Thursday, February 6, 2014

Warrior Dash: Week 3 Small Setbacks | @WarriorDash #Running


I am now actually on the fourth week of my training for the warrior dash unfortunately I injured my knee. I had 2 really good days in but I had to take it easy for the 3rd day. 

I know that I have been doing my best and maybe I have been pushing myself a little too hard? Instead of the one lap they reccommend, we have been doing 2 laps that equal almost 4 miles! 

Mind you I still can't run one mile without stopping.  This is very discouraging when we have been working so hard for the 5k.  The Warrior Dash is 3.6 miles.  I do have one thing going for me since the obstacles will break up the run.  In fact, there is an obstacle every 500 feet!

In this next week, knee allowing, I am going to be working on more obstacles using upper body strength and core strengthening to try and start getting more prepared along with the running.


    



Part of my new program is adding in some exercises to do at home.  They recommend 3x daily but I think I will start out with 1x daily and work up to more.

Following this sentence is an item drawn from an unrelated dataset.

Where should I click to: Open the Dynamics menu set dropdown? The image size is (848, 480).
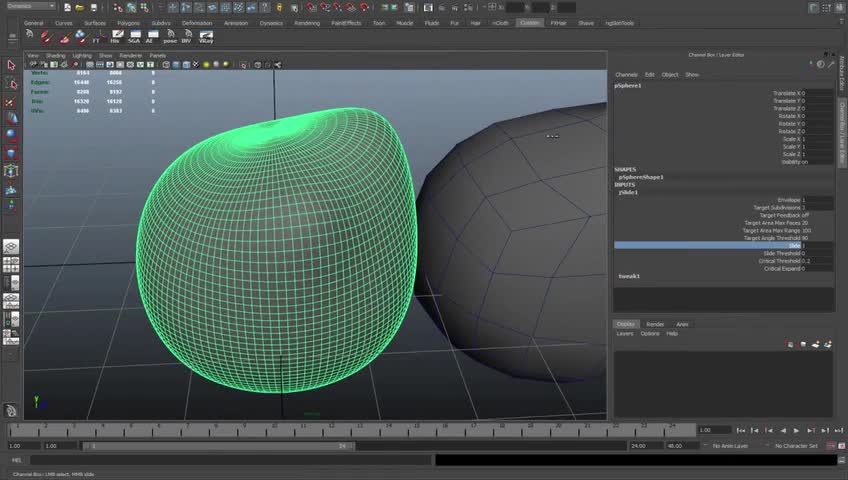(30, 7)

The home work out I have chosen is the following:
  • 30 jumping jacks
  • 5 pushups (I do knees bent)
  • 25 high knees
  • 7 burpees
  • 10 crunches
  • 7 squats
  • 5 pushups (I do knees bent)
  • 7 squats
  • 30 jumping jacks
  • 1 minute wall sit
  • 5 pushups(I do knees bent right)
  • 25 high knees
  • I have also tried starting to plank for 30 seconds at a time
This is a lot of work.  I do as much as I can at a time but if I can do all of these in a day, I feel that I have accomplished my workout.  I might be able to do it 2-3 x a day once I build up more strength but I will start off easy.

All of these exercises help build the bodies core which help in running and especially the obstacle course!